We accompany you throughout the entire process until the money comes in. Online or in person, we close it with you.

Additionally, if you don't yet have the appropriate legal structure ready, we help you before launching the round: from reorganizing your cap table to updating bylaws or protecting your intellectual property.

Our goal is for you to come out strengthened from the round, not trapped by it.

Mistakes we avoid when accompanying you in a round

Raising investment is not like asking for a loan: it's opening your home long-term. And without good legal defense, you can end up giving away more than you receive. These are the mistakes we see (and correct) frequently:

Signing a SAFE without understanding it: Many founders accept abusive discounts, confusing clauses or conversions that leave them without control in Series A.

Not reviewing the shareholder agreement before signing: Sometimes it's designed to protect the investor, not the founding team. And that's only seen when it's too late.

Presenting incomplete documentation in due diligence: Missing contracts, inconsistencies in the cap table or trademark problems can slow down or kill an investment.

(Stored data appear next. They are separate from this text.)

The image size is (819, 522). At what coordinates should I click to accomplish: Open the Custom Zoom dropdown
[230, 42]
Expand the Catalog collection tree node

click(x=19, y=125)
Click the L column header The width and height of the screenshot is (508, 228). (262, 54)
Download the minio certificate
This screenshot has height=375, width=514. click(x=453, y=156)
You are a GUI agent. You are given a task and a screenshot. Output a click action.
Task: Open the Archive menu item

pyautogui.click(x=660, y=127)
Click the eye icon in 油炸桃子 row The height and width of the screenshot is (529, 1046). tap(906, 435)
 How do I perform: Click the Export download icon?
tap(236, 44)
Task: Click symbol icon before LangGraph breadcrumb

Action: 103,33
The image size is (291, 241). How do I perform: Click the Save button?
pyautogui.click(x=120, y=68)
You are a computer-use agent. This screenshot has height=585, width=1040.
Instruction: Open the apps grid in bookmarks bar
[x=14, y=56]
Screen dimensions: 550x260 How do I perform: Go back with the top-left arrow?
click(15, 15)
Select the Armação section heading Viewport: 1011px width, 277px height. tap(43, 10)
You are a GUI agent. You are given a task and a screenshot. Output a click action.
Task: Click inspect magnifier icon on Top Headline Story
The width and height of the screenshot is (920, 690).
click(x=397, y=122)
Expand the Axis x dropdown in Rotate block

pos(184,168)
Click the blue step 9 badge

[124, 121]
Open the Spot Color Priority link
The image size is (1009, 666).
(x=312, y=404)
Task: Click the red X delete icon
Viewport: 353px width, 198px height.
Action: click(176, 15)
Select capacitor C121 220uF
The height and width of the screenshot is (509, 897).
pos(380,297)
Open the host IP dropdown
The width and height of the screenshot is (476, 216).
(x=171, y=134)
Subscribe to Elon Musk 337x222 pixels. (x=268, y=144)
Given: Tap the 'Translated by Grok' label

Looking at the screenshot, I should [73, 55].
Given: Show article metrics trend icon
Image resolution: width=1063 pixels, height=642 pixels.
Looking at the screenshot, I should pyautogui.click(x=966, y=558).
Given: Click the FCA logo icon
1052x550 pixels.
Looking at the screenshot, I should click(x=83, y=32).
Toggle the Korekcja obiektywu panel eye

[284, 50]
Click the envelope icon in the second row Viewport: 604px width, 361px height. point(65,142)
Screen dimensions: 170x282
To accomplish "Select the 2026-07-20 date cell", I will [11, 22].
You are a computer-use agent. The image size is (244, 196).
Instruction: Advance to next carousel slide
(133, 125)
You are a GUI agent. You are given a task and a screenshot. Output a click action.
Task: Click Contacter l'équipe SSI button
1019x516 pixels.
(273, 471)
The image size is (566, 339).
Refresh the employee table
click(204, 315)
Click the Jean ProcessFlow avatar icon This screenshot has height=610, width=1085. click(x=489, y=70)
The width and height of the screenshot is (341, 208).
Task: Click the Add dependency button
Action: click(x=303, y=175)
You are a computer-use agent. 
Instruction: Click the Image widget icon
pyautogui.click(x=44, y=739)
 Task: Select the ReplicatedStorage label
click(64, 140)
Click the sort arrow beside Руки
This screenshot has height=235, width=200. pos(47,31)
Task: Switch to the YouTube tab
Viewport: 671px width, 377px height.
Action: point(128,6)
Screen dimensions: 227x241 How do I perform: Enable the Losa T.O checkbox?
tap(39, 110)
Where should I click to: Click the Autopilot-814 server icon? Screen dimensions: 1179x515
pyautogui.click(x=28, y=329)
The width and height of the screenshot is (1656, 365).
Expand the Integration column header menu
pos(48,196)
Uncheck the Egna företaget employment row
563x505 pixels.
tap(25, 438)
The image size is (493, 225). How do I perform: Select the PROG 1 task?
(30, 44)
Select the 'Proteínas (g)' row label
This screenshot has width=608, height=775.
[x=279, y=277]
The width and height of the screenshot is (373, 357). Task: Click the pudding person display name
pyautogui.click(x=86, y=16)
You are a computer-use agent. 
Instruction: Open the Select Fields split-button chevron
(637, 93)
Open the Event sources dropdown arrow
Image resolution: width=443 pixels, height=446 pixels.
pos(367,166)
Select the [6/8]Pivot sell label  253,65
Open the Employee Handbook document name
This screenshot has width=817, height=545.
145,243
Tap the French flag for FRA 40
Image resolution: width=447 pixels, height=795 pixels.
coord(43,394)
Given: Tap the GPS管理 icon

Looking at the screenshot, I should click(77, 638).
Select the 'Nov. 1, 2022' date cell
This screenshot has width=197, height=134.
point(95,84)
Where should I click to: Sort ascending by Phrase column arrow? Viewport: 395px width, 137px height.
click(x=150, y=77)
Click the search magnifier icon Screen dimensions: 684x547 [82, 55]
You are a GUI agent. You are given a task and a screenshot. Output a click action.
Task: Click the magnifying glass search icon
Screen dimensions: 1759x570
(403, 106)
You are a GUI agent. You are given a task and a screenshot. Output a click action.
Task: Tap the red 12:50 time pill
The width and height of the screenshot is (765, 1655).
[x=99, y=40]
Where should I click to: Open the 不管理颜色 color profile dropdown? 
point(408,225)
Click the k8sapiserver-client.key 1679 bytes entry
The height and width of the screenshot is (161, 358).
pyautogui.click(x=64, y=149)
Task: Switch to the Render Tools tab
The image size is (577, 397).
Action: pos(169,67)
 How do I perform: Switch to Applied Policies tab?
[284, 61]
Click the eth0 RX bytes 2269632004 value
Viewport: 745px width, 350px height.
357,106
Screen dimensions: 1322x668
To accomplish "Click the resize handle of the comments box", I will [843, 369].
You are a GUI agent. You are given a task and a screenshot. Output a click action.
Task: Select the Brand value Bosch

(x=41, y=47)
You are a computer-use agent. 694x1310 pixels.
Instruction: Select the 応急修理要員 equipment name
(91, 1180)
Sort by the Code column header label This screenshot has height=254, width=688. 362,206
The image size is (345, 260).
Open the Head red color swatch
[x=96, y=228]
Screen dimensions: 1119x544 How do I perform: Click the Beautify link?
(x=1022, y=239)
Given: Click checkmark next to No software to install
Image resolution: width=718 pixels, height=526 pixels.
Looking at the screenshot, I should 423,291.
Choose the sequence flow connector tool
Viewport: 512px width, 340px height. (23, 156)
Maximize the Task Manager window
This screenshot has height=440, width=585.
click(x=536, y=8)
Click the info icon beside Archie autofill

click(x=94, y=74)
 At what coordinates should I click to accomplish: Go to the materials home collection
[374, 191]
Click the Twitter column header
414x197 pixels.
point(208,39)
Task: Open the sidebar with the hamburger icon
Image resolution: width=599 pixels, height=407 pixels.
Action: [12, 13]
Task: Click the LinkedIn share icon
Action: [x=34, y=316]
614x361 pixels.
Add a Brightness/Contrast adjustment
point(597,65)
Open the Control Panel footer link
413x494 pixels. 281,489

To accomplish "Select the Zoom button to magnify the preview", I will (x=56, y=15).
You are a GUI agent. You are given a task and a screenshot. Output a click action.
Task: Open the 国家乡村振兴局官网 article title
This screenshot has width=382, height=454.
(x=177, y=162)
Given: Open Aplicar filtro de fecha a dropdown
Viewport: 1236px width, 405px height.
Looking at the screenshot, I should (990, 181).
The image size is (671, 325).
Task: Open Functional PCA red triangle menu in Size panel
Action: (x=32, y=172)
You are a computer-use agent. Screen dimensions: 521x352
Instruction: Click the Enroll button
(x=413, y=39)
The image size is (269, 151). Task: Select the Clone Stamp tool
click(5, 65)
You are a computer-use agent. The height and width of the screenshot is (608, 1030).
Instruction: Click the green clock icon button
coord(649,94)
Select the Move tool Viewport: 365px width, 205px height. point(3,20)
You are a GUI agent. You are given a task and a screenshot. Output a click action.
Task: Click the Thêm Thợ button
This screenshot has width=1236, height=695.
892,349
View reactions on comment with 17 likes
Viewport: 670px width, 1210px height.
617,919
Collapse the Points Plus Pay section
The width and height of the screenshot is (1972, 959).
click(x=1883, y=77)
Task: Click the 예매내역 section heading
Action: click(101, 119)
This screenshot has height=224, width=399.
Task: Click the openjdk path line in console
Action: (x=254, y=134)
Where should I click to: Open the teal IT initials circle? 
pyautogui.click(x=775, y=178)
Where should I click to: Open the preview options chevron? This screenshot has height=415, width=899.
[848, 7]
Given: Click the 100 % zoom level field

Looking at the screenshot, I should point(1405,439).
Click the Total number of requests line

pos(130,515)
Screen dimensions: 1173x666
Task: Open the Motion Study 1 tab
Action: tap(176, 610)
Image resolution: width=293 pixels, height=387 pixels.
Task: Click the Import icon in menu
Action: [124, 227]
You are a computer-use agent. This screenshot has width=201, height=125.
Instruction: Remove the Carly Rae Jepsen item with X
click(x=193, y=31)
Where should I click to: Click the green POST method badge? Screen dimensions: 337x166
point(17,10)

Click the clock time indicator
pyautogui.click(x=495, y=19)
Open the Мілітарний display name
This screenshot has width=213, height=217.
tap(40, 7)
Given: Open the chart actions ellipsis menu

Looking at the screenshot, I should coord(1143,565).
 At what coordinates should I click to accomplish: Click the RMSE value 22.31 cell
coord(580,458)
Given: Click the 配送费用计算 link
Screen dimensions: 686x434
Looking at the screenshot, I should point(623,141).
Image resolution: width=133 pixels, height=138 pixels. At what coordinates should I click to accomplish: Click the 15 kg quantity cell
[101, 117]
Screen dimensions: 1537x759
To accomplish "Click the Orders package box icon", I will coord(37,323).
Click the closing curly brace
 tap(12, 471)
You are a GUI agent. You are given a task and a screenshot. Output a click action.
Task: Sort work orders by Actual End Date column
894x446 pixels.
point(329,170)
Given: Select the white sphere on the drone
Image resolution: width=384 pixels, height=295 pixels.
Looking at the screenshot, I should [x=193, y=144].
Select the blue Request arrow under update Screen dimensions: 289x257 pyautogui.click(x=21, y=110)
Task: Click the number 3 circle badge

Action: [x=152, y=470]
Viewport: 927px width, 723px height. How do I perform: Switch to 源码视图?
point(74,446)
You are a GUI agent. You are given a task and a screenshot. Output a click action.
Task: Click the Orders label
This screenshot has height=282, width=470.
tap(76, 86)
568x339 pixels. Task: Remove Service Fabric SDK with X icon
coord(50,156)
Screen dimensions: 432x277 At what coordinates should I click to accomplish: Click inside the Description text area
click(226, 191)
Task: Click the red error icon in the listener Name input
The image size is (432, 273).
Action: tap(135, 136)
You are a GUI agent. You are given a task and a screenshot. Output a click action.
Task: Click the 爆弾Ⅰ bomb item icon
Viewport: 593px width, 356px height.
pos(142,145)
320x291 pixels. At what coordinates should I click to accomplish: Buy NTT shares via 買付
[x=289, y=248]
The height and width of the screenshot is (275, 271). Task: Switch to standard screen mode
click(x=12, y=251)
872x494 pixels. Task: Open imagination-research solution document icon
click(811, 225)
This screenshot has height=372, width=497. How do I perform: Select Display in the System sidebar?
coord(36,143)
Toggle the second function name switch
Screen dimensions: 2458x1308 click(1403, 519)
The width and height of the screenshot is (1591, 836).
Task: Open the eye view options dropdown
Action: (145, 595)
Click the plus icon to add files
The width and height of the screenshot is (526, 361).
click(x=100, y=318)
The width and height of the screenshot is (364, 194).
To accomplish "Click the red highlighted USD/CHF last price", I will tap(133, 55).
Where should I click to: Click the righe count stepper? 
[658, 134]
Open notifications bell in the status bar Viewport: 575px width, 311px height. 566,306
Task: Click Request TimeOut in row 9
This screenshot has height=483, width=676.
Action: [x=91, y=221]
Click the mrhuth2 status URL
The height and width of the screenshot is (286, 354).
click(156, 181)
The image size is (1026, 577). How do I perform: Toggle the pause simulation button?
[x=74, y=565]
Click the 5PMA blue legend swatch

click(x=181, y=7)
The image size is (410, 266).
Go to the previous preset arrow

Accepting conditions without clear tax or corporate framework: Some investors ask for structures that, if not well understood, can generate conflicts with tax authorities or block future rounds.

Trusting generic templates: Each round has nuances. A contract copied from another country or phase can cost you equity, control or reputation.

Our job is to detect these risks before anyone else. And help you negotiate from a position of knowledge, not urgency.

Frequently asked questions about investment rounds

What is a term sheet and why is it so important?

It's the document where the key investment conditions are summarized. It's not legally binding, but it sets the tone for negotiation. If you don't understand it well, you can enter a poorly planned round from the start.

What's the difference between a SAFE and a convertible note?

Both allow an investor to enter without valuing your startup yet, but they have different conditions. SAFE is more direct, but less flexible in certain scenarios. The convertible note adapts better if there are interests, terms or personalized conditions.

How much does it cost to legally prepare an investment round?

It depends on volume, number of investors and structure. At Satya we work with clear packages from €1,200, including term sheet, shareholder agreement review and closing support.

What documentation will investors ask for?

Updated cap table, bylaws, shareholder agreement, key contracts, registered intellectual property and GDPR compliance. If something fails, they can back out or renegotiate downward.

Can I raise investment as a freelancer or without having a company?

Not recommended. Most investors (including business angels) only enter companies, and require certain clauses in the bylaws. We help you set up the appropriate legal structure before seeking capital.

Ready to raise capital without losing control?

A well-planned round can change your company. But a poorly closed one can leave you without voice or vote. We help you protect your project, your equity and your vision.

Schedule a consultation with us and we'll explain how to structure your round with legal, strategic sense adapted to your stage.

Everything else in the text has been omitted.